▸ 課題文:
↓↓↓

・相続人(遺産分割当事者)の確定  ・相続財産(遺産)の範囲  ・遺産分割の対象となる財産の範囲
・特別受益  ・寄与分  ・遺留分  ・遺留分侵害額請求権  ・相続放棄

相続人(遺産分割当事者)の確定

相続人となる資格が民法上認められている者であっても、必ずしも相続人になれるわけではありません。そこで、遺産分割協議の前提として誰が相続人となるかは重要な問題となります。以下では、相続人の範囲や種類について説明します。

相続人の範囲

相続人とは、被相続人の相続財産を包括的に承継することができる一般的資格を持つ人のことをいいます。
相続人が相続人なりうるためには、原則として、被相続人が死亡した時点で相続人が生存していることが必要です。しかし、以下の場合には例外が認められています。

胎児

胎児は、相続については、すでに生まれたものとみなし、相続人となりうるとされています。出生前の胎児が相続人となりえないとすると、被相続人の死亡時期の前後という偶然の事情によって、相続人となるかならないかの判断が異なると、胎児にとって不利益が大きいと考えられるからです。
なお、胎児が相続についてはすでに生まれたものとみなすとされていますが、現在の実務では、生きて生まれてくることを停止条件(条件とされている事実が発生するまでは法的効果は発生しない場合をいいます。)として、相続人になると考えられています。そのため、胎児が死亡して生まれた場合には、胎児は、相続人とならないということになります。

↑↑↑

▸ 記述課題: 課題文によると、現在の実務では、胎児が死亡して生まれた場合、その胎児は相続人となりますか?

▸ データ項目:

↓↓↓

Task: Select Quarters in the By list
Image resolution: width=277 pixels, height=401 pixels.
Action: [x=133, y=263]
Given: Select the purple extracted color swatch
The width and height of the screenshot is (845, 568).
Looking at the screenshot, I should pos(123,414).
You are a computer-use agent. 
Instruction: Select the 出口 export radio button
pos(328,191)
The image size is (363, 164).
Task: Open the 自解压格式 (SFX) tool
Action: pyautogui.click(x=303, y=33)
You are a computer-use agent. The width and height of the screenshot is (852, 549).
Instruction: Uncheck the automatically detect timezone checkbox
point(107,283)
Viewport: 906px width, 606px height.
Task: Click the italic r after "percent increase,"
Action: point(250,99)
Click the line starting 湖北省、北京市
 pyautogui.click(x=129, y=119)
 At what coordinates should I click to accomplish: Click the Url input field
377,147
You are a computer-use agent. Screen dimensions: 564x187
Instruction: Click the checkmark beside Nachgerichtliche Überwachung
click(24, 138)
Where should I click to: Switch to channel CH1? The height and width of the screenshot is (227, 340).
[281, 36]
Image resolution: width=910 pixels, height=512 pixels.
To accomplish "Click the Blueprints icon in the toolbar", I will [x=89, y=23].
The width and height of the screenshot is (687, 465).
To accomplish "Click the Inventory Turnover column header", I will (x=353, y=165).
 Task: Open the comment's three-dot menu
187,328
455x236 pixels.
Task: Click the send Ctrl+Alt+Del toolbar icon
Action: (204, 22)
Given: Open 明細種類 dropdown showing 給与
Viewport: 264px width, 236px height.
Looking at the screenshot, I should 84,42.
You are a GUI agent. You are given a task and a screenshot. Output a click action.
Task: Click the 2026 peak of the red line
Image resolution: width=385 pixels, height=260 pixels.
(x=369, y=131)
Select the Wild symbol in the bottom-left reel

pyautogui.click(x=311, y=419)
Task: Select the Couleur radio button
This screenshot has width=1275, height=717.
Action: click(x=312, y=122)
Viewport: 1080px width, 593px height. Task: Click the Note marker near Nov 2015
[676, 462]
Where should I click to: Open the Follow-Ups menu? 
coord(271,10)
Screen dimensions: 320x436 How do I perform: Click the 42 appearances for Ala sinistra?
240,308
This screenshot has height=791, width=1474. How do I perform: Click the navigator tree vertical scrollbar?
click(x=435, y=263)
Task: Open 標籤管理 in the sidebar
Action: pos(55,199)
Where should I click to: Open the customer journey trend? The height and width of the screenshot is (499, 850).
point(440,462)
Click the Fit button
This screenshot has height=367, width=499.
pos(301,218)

↑↑↑

▸ 解答: いいえ、相続人とはなりません。